I am about to get busy and am not very busy. I am preparing my apartment for a new roommate. At this point, music teaching is not the focus of my life.
I am always so focused on teaching. When I am not teaching I fee l a little lost. I also had to stop practicing Bikram Yoga which I have been practicing for the past 4 years almost always regularly. It is a weird time. I have many friends there and just went out with them 2 evenings ago, but it is not the same.
I joined a new gym and I love it. In time I will make new friends, but this is the second time I had to leave a Bikram studio. First, it was because I was completely disagreeing with the owner of the studio's way he treated students, including me. Now, I had a studio that I loved and have a health issue that is preventing me from practicing Bikram.
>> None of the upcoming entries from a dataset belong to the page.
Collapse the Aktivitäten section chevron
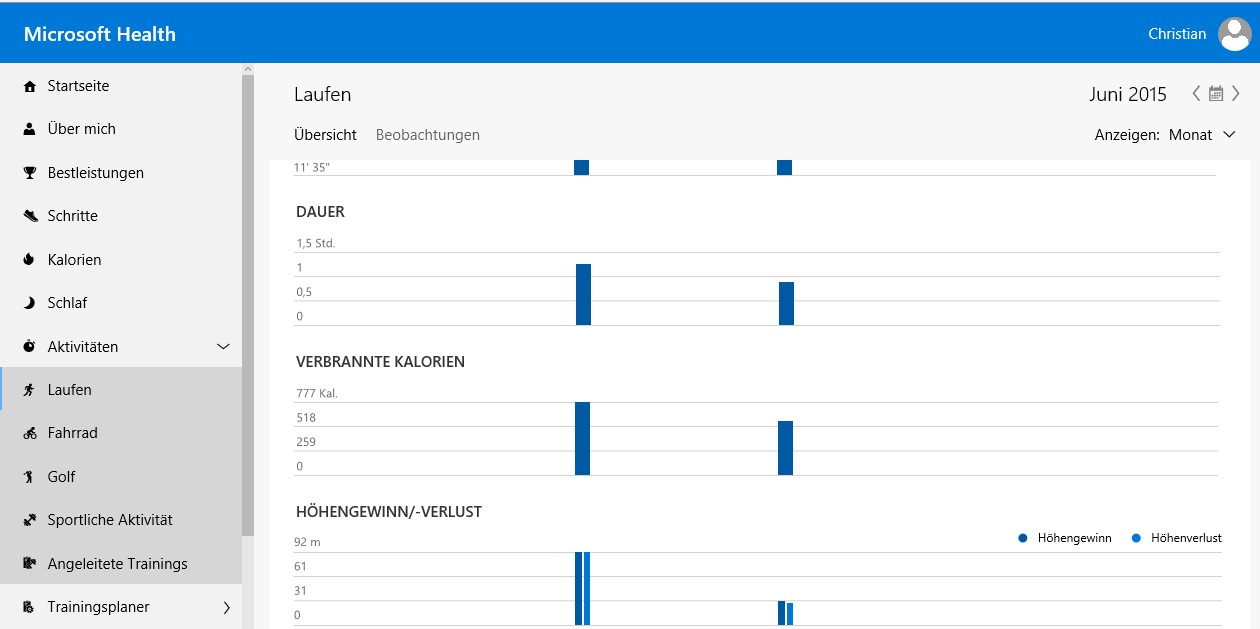The image size is (1260, 629). (x=224, y=347)
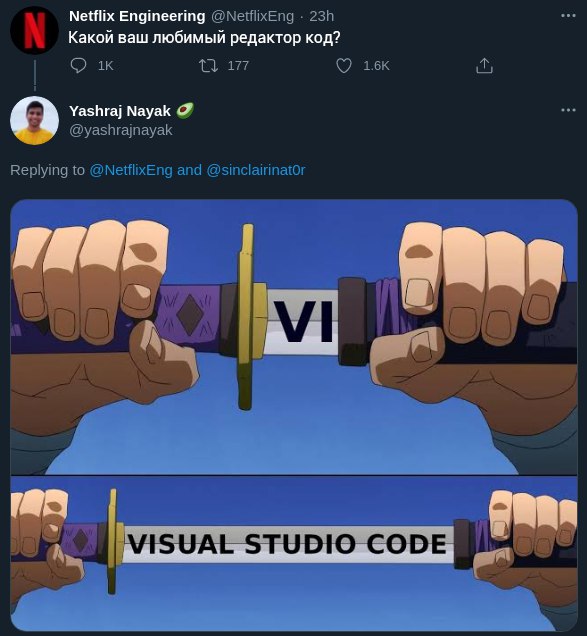Open the Netflix Engineering profile avatar
Screen dimensions: 587x636
pyautogui.click(x=34, y=30)

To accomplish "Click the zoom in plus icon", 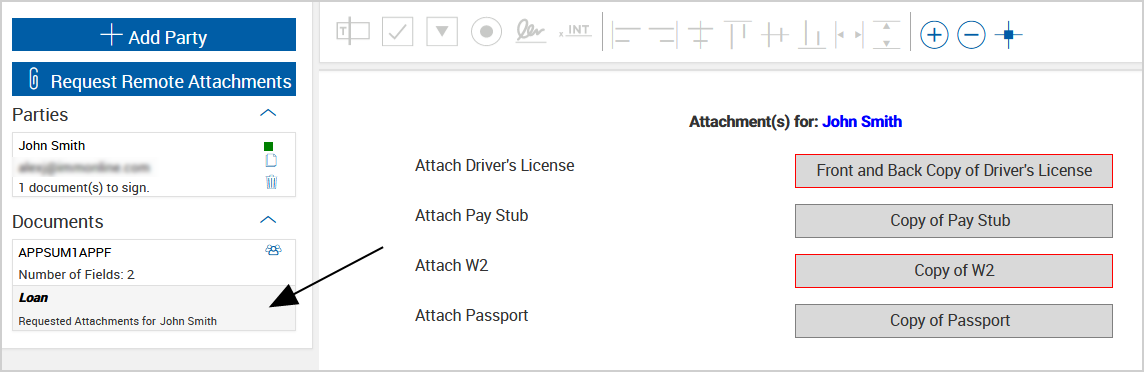I will (x=934, y=34).
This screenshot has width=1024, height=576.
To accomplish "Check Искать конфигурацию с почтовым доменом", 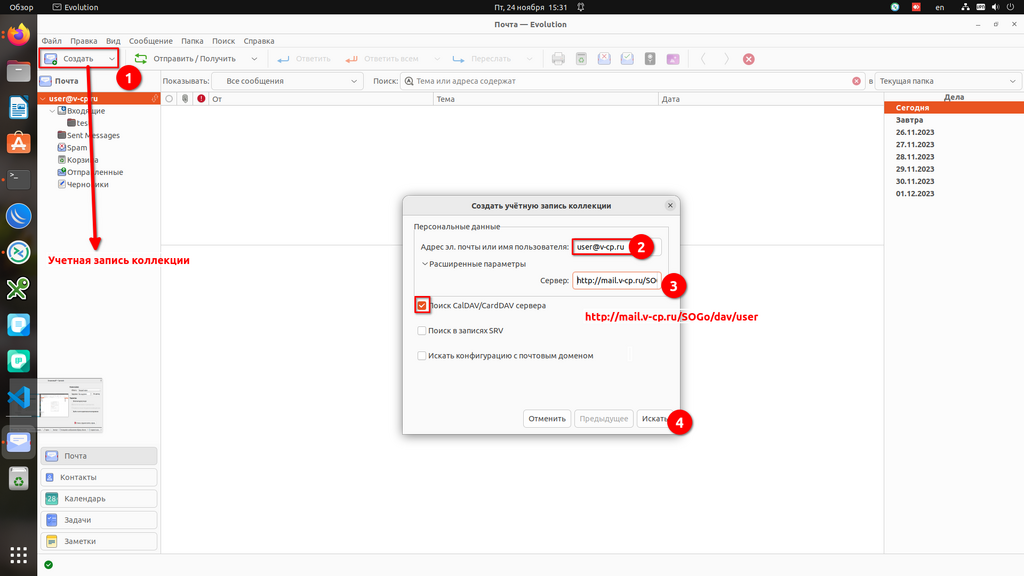I will pyautogui.click(x=422, y=355).
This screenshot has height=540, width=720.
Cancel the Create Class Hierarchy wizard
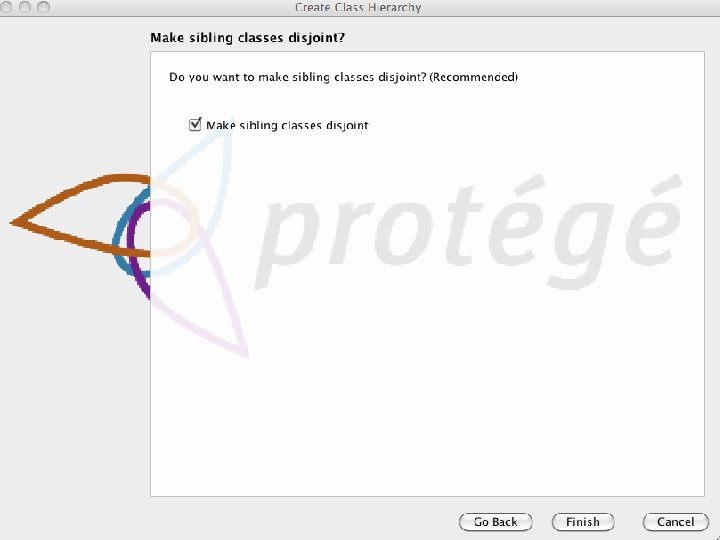pyautogui.click(x=675, y=522)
This is a part of life that is happening that reminds me of the cycles of each school year. Each year we build classes and they thrive, or not, and then they end. I am trying to do things in my life that are not cyclical. I want to build on things. For some reason this is not always happening. It is frustrating.
Teachers get so caught up in their work, and I am like that. A couple of years ago I decided that I was not a music teacher but a person who teaches music. Since then my focus has shifted. It has given me a much better perspective. I have made more friends because of this.
The year always comes up on me slowing and when it starts it always feels like a surprise. I know, but I don't really get "into it" until it starts. That is just how I work - doing what is happening and now really great at preparation. Yes, the years and years of teaching have given me so many activities, a great sense of calm in general, and I don't need to prepare that much. But, I am determined not to feel so behind the ball this year when things start. I will keep you posted.
There are days when I feel so completely wise and competent. Then, there are days like today. I live through them, not really feeling all that special. I know I have an amazing ability to teach. I am still working on having an amazing ability to live!
And, I am looking forward to my new roommate moving in. It has motivated me to clear things that I kept meaning to clear out and now I did! An extra TV, an old mirror I never really used, an ancient ironing board. Clearing gets me ready to move into the new year in an orderly way.
Now, I am thinking that I also want to get more musical activities, particularly in the area of performing. I had this amazing performance last month and want to do more. I truly love performing, whether with someone or as a soloist. So, I am going to stop writing and contact some of my musical friends to get some things lined up!